> **PROBLEM TO SOLVE**:
The expected output is every record below, transcribed exactly, with the pictures left out.

START DATA EXTRACT

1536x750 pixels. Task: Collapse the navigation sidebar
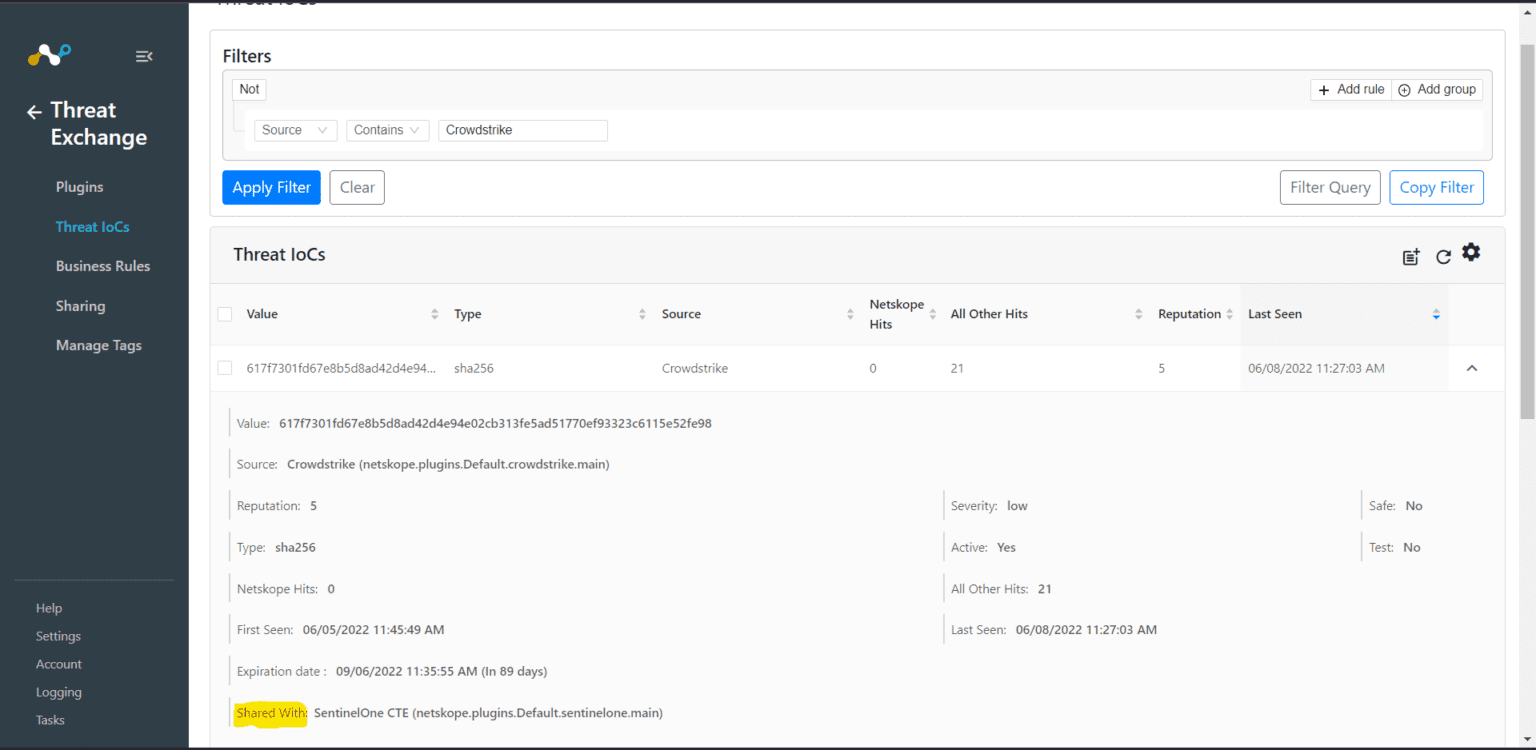(x=144, y=57)
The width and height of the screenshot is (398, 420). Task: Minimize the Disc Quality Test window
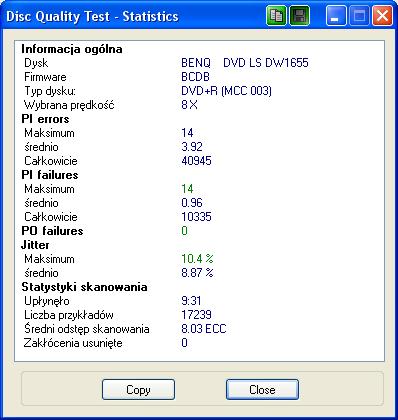pyautogui.click(x=336, y=15)
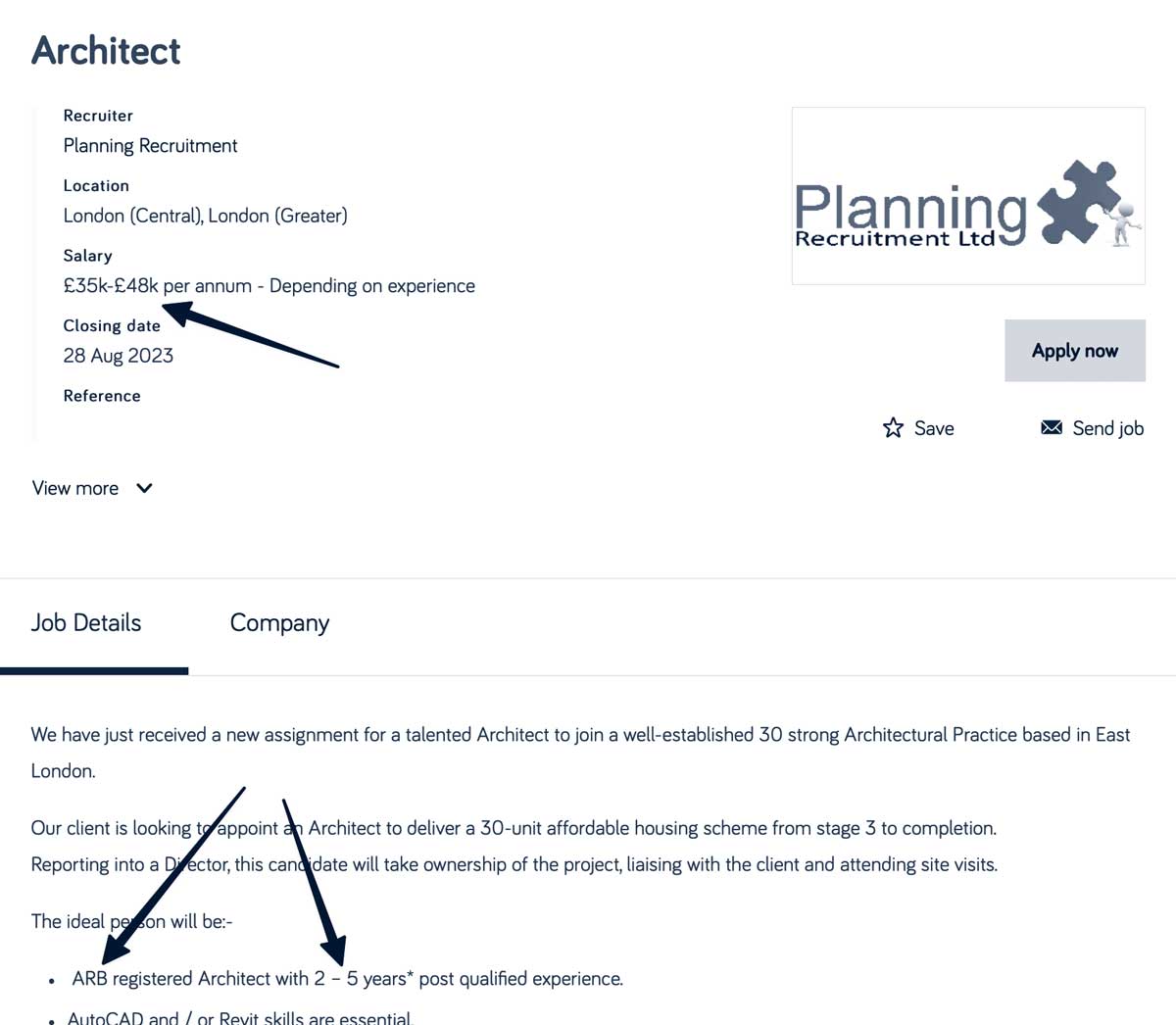1176x1025 pixels.
Task: Switch to the Company tab
Action: pos(279,622)
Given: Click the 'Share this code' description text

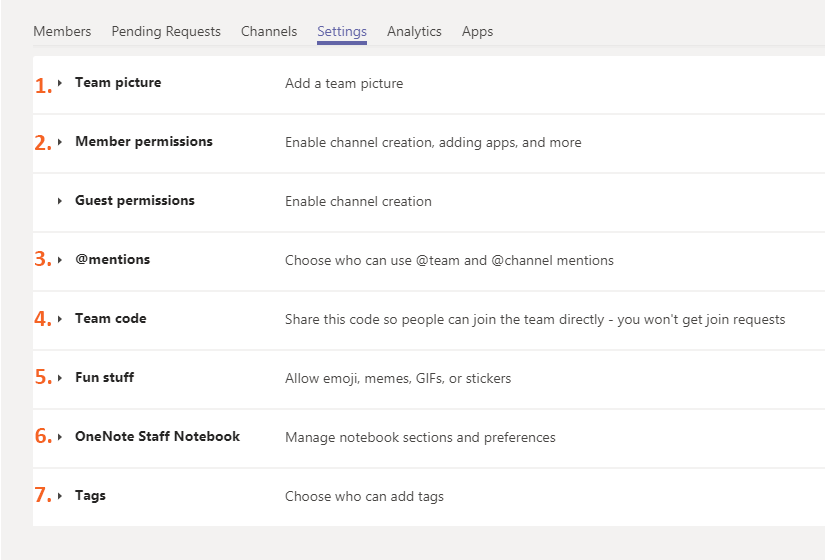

END DATA EXTRACT

> **RESULT FOR THIS EXERCISE**:
1536x750 pixels. Task: Collapse the navigation sidebar
(x=144, y=57)
The width and height of the screenshot is (398, 420). Task: Minimize the Disc Quality Test window
pyautogui.click(x=336, y=15)
1176x1025 pixels.
Task: Switch to the Company tab
Action: pos(279,622)
Given: Click the 'Share this code' description text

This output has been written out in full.